TAREFAS:
1. Por favor, copie do texto sobre a campanha de Nelita Frank o trecho de "Presença discreta do" a "pautas de investimento.".
2. Resuma em duas frases o texto sobre a campanha de Nelita Frank.
3. Responda às perguntas abaixo com base no texto sobre a campanha de Nelita Frank.
(a) Que cores a campanha prioriza nas peças de comunicação e redes sociais?
(b) Com quem Nelita Frank compõe a chapa?
(c) Para que a associação com o governo federal é utilizada?

Mudança na identidade visual da campanha
A candidata do Partido dos Trabalhadores (PT) ao governo de Roraima, Nelita Frank, tem adotado uma postura distinta nas eleições suplementares deste ano. Em uma tentativa de reposicionar sua imagem pública, a postulante optou por evitar o uso do tradicional vermelho, cor historicamente associada à sigla petista.
Nas peças de comunicação e redes sociais, a campanha de Nelita Frank prioriza tons de roxo e rosa. Essa escolha estética sinaliza um distanciamento da identidade visual padrão do partido, buscando, possivelmente, uma conexão mais ampla com o eleitorado local diante do cenário político estadual.
Presença discreta do presidente Lula
Além da alteração nas cores, a figura do presidente Luiz Inácio Lula da Silva tem aparecido de forma bastante pontual na estratégia de marketing da candidata. A associação direta com o governo federal ocorre de maneira contida, sendo utilizada apenas em momentos específicos para reforçar pautas de investimento.
Em uma das raras menções, a legenda de uma publicação oficial destaca a parceria entre a chapa, composta por Nelita Frank e Bartô, e o governo federal. O texto enfatiza que o apoio presidencial visa fortalecer a relação entre Roraima e a União, focando em benefícios práticos para o estado.

MATERIAL DE ESTUDO:
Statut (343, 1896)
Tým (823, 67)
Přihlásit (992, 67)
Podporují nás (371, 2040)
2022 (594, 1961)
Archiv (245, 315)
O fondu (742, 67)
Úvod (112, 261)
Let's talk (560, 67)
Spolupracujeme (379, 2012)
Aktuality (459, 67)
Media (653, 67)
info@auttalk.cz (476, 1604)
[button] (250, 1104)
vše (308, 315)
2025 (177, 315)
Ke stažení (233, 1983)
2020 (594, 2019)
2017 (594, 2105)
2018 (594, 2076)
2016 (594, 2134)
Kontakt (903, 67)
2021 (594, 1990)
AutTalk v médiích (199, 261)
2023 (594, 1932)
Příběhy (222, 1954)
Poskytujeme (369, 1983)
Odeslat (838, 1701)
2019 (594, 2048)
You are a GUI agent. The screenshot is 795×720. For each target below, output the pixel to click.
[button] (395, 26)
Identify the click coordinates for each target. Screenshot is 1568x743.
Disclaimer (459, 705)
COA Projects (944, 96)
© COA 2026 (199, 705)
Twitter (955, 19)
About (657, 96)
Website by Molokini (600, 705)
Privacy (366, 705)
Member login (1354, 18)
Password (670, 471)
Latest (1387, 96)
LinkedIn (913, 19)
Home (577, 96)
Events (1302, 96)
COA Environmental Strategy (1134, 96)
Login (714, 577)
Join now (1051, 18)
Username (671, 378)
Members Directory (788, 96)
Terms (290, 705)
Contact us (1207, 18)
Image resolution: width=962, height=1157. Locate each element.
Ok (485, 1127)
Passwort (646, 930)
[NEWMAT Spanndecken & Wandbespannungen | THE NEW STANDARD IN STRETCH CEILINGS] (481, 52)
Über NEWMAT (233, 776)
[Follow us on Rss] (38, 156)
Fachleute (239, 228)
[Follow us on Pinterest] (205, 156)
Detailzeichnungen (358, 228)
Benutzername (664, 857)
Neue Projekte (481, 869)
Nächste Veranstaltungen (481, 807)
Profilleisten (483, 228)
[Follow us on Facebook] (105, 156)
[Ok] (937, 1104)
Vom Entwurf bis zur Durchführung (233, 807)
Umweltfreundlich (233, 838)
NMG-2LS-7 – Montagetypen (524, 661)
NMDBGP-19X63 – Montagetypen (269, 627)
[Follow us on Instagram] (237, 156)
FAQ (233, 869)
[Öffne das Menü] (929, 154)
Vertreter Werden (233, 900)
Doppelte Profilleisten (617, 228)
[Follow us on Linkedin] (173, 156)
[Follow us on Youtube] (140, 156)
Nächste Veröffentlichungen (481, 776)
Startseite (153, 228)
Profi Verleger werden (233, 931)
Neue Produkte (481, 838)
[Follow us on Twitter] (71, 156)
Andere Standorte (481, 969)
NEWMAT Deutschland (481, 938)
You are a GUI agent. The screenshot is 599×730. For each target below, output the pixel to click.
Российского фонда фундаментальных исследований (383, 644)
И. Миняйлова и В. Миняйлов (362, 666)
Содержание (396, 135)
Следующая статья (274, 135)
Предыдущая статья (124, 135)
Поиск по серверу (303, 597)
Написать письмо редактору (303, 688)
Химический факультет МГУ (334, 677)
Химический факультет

RESPOSTAS:
1.
Presença discreta do presidente Lula
Além da alteração nas cores, a figura do presidente Luiz Inácio Lula da Silva tem aparecido de forma bastante pontual na estratégia de marketing da candidata. A associação direta com o governo federal ocorre de maneira contida, sendo utilizada apenas em momentos específicos para reforçar pautas de investimento.

2. Nelita Frank, candidata do PT ao governo de Roraima, evita o vermelho tradicional do partido e prioriza tons de roxo e rosa em suas peças de comunicação e redes sociais. A figura do presidente Lula aparece de forma pontual na campanha, sendo usada apenas em momentos específicos para reforçar pautas de investimento.

3.
(a) Tons de roxo e rosa.
(b) Com Bartô.
(c) Para reforçar pautas de investimento, apenas em momentos específicos.